--- Task instructions ---
What lines in the following entries hold the word "will"? Copy each one.

Stored data entries
....

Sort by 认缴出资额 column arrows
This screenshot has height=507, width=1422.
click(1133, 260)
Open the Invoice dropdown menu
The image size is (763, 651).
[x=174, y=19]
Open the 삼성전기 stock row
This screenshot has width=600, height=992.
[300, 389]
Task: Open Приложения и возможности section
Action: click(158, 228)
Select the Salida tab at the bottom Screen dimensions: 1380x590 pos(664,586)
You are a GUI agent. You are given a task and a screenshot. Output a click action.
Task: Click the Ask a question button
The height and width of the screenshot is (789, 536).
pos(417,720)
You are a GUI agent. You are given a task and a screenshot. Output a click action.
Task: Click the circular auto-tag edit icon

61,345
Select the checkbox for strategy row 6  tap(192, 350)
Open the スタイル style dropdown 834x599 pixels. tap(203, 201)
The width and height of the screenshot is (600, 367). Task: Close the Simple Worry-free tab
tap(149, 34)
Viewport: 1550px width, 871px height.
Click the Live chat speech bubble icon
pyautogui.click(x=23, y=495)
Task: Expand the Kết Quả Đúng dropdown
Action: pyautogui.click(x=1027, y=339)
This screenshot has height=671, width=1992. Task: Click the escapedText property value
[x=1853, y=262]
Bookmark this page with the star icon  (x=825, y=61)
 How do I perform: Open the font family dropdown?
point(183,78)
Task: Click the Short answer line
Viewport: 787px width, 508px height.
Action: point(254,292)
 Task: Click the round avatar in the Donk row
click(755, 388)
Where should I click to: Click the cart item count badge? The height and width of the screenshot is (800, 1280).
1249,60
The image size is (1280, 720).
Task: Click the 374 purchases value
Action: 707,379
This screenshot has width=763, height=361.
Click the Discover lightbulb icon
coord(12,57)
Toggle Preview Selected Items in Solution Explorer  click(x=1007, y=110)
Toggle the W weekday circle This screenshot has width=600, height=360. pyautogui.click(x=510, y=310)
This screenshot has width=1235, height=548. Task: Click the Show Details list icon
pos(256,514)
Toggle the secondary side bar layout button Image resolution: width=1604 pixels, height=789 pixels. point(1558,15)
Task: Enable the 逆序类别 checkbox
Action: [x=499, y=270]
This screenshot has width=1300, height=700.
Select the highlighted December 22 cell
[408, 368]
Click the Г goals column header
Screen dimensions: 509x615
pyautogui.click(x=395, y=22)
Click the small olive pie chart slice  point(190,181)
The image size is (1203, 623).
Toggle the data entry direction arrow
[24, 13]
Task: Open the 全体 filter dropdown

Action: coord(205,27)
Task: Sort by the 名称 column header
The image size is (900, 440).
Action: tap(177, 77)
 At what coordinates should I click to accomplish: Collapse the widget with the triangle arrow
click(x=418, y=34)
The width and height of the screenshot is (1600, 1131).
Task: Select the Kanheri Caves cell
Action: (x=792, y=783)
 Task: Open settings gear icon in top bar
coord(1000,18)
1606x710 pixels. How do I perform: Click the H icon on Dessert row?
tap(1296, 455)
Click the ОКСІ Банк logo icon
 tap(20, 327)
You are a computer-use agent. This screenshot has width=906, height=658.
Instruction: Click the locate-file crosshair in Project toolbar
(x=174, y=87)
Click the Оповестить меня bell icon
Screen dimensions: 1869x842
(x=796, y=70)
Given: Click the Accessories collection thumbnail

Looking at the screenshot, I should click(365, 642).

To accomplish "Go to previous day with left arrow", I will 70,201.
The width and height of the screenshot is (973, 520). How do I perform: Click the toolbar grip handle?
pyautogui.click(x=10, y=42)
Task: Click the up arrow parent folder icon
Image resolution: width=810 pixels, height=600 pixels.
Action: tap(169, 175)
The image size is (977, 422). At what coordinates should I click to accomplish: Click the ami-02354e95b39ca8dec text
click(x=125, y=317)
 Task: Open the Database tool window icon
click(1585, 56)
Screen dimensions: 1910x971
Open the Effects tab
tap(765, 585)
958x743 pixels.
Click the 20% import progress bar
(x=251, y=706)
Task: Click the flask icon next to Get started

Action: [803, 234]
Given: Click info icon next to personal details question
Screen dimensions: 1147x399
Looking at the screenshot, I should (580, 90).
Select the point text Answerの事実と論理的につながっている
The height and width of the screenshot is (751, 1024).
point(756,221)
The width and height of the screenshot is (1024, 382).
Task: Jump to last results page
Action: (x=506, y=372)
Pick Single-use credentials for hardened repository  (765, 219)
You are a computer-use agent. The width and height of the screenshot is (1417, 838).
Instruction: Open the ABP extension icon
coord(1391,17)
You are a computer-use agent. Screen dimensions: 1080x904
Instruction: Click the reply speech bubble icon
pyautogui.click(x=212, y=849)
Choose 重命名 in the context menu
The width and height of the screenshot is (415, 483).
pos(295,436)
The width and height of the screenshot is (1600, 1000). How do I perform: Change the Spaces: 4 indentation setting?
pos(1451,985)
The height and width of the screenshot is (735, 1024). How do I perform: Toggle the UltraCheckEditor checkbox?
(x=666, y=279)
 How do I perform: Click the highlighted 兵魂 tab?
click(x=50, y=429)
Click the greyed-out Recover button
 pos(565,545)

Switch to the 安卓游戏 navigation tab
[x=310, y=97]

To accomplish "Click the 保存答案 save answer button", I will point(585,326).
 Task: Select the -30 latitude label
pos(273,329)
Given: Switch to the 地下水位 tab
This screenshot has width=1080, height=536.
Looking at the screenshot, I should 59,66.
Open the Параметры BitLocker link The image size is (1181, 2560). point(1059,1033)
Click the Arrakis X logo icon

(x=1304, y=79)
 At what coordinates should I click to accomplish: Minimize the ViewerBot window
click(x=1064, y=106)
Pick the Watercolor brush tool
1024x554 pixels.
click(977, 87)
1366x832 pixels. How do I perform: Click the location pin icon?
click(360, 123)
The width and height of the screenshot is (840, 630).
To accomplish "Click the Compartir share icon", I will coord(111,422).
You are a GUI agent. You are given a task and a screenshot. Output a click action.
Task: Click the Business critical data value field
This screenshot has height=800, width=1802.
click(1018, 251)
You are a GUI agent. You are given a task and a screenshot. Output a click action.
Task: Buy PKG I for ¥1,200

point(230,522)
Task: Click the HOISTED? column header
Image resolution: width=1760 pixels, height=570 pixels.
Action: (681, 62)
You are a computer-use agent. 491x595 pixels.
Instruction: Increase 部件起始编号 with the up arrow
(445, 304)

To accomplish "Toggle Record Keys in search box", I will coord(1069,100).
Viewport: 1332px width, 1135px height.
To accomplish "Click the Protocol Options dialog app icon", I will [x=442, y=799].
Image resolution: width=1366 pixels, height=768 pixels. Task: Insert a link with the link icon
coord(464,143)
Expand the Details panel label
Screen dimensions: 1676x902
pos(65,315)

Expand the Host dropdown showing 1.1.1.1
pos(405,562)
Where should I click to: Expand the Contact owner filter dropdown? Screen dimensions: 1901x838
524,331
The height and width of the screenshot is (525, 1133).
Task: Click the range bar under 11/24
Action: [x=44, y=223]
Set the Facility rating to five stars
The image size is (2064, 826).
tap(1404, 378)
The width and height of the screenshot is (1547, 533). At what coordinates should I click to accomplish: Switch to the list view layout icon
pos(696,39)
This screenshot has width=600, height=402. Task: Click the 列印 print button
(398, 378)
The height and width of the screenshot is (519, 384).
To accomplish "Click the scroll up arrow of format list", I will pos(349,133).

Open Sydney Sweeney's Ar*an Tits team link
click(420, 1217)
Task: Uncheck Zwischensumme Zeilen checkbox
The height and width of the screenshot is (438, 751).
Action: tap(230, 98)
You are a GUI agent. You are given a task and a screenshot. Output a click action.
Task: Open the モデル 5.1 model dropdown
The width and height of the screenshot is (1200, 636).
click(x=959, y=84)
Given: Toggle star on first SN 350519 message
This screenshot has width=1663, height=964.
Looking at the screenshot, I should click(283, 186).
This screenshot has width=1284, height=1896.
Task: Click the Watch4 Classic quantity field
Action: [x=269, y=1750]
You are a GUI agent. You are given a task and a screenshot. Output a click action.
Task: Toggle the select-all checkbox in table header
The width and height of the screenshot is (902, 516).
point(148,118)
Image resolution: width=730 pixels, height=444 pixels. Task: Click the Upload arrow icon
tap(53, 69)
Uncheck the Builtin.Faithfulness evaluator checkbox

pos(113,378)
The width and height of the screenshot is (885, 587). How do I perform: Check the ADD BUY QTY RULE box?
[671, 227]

....

--- Solution to this exercise ---
To accomplish "Go to previous day with left arrow", I will 70,201.
To accomplish "Click the 保存答案 save answer button", I will point(585,326).
To accomplish "Click the Compartir share icon", I will coord(111,422).
To accomplish "Toggle Record Keys in search box", I will coord(1069,100).
To accomplish "Click the Protocol Options dialog app icon", I will [x=442, y=799].
To accomplish "Click the scroll up arrow of format list", I will pos(349,133).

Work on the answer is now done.